China's Sun Yang to be detained after car crash

BEIJING (Reuters) - Chinese Olympics swimming champion Sun Yang will spend seven days in detention, state media said on Monday, after a car he was driving without a license collided with a bus in the latest incident to taint the reputation of the world record holder.

China's Sun Yang reacts after the men's 1500m freestyle heats during the World Swimming Championships at the Sant Jordi arena in Barcelona in this August 3, 2013 file photo. REUTERS/Michael Dalder/Files

Sun was not injured in the Sunday afternoon accident in the eastern city of Hangzhou, the state-run Xinhua news agency reported.

Police have given him seven days of “administrative detention” - which means he will be held in a detention center - and an unspecified fine, Xinhua said, citing Hangzhou police. It provided no other details.

Olympic champion in London last year at the 400 and 1500 meter freestyle events, Sun had earlier taken to his Sina Weibo microblog to say sorry.

“I should have been a role model as an athlete and a public figure but I failed my responsibility,” he wrote on the popular Twitter-like platform.

“I am deeply sorry for what I have done and will reflect on my behavior. Because I have been focusing on training and competition, I had only a hazy knowledge of the law, which led to my mistake,” he added.

“After this incident, I will strengthened my knowledge and study of the law to prevent such a thing from happening again. I hope that everyone will take this as a warning and give me an opportunity to correct my mistake.”

Xinhua reported that Sun was driving a Porsche Cayenne SUV he said he had borrowed from a relative when a bus hit him from behind.

Hangzhou police then discovered he could not produce a driver’s license, the report added.

“After looking into the system, we did not find any record of his license. Sun admitted he did not have one,” an unnamed Hangzhou police officer was quoted as saying.

Sun shot to fame after becoming the first Chinese man to win an Olympic swimming gold medal, transforming him into one of the country’s most sought-after sportsmen.

While Sun, like other Olympic champions, is a popular sports figure in China, this is not the first time he has been in trouble, with Xinhua noting his “stained” personal life, including gossip about his love life and clashes with reporters.

In February he was suspended from all commercial activities for breaching a “series of team rules”. According to Xinhua, Sun had fallen out with his long-time coach Zhu Zhigen who felt the swimmer had too many commercial obligations.

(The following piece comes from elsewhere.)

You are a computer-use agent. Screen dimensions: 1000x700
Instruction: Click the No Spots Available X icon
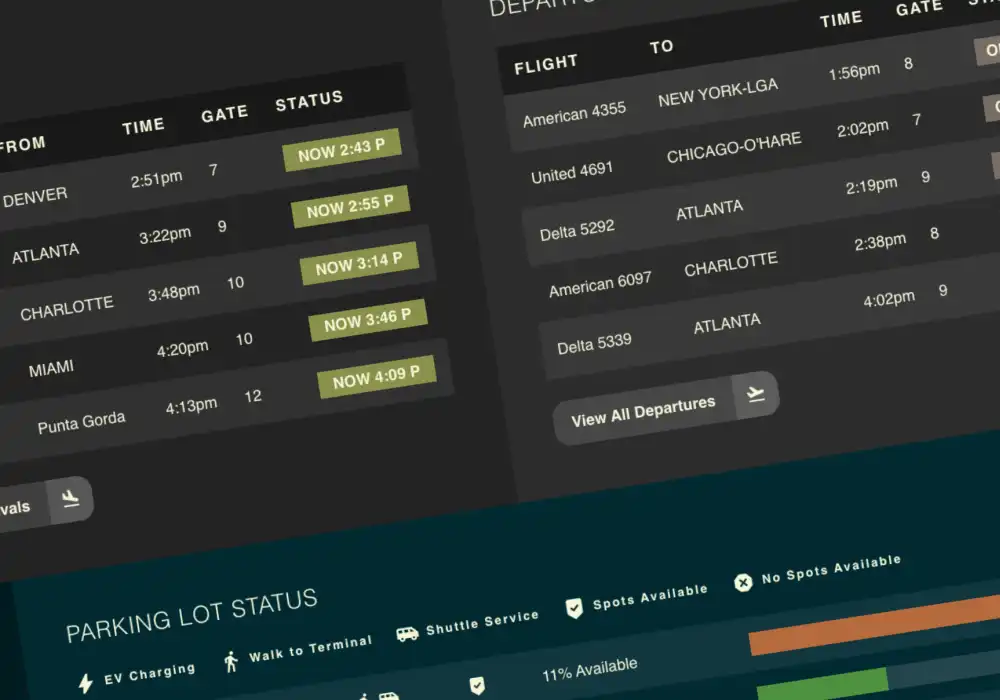pos(743,582)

“After a fallout with his coach, Sun is in the news again. Why was him again?” commented Chinese portal Sohu on its sports page. “A question mark is hanging over public figures - how should they behave themselves?”

How the country’s elite behave is a sensitive topic in China, where the government has been trying to fight public anger at the perception that the richer and more privileged a person is, the less likely it is they will be punished for breaking the law.

Reaction on Weibo, where Sun’s crash was the third most commented on topic on Monday, was broadly critical.

More than 4,000 people agreed on a Weibo poll that Sun should be punished, while 700 believed he should be let off.

“Stars should be treated like ordinary people by the law,” wrote one commenter.